Once done, you can print a report of this analysis with the REPORT_ANALYSIS_TASK function as below:

variable rep CLOB;
begin
  :rep := DBMS_SQLPA.REPORT_ANALYSIS_TASK(
              task_name=>'gark_spa_task',
              type=>'HTML',
              level=>'ALL',
              section=>'ALL');
end;
/

SET LONG 100000
set LONGCHUNKSIZE 100000
set LINESIZE 200
set head off
set feedback off
set echo off
spool sts_changes.html
PRINT :rep
spool off
set head on

My tests suggest that the SECTION parameter must contain SUMMARY or ALL and not SECTION_ALL as quoted in the DBMS_SQLPA documentation.

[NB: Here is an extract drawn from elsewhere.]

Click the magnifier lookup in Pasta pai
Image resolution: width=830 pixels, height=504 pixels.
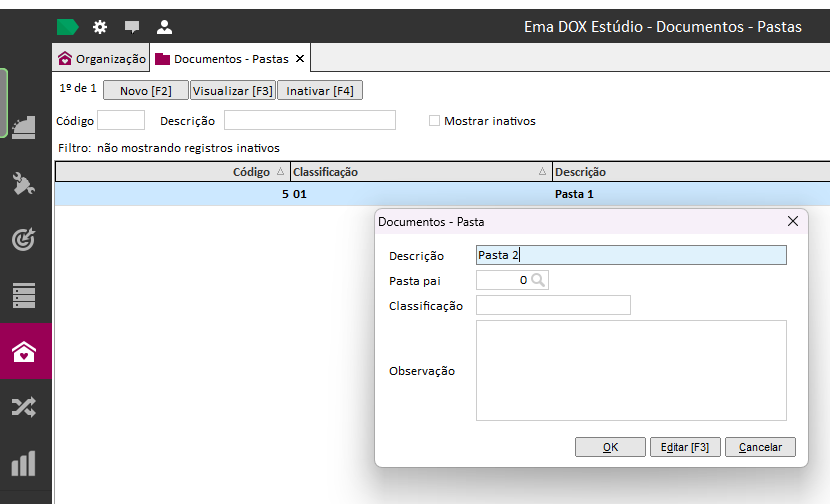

You can then view the result of your report from SQL*Plus (text output) or from a web browser (HTML output):

SQLPA Report

You’ll find the full demo report here.

8. Another way to display the comparison result:

Instead of printing the report, you can query the result from the following views:

  • DBA_ADVISOR_FINDINGS
  • DBA_ADVISOR_SQLPLANS
  • DBA_ADVISOR_SQLSTATS

9. Drop execution statistics, analysis tasks and the table

You can reset the task results:

begin
  dbms_sqlpa.reset_analysis_task(task_name=>'gark_spa_task');
end;
/
col TASK_NAME format a20
select execution_name,
       status,
       execution_end
  from DBA_ADVISOR_EXECUTIONS
 where task_name='gark_spa_task'
 order by execution_end;

no rows selected

As well as the task itself:

begin
 dbms_sqlpa.drop_analysis_task(task_name=>'gark_spa_task');
end;
/

col TASK_NAME format a14
col ADVISOR_NAME format a24
select TASK_NAME,
       ADVISOR_NAME,
       created
  from DBA_ADVISOR_TASKS
 where task_name='gark_spa_task';

no rows selected

Note that you can also:

  • cancel a running analysis task with the cancel_analysis_task procedure
  • interrupt a running analysis task with the interrupt_analysis_task procedure
  • resume an interrupted analysis task with the resume_analysis_task procedure

To clean the table and index we’ve used for this demo:

drop table gark cascade constraints purge;

10. Conclusion

This demonstration is very basic, but running the task on a test database with hundreds or thousands of queries won’t really be more complex — it simply might take more time.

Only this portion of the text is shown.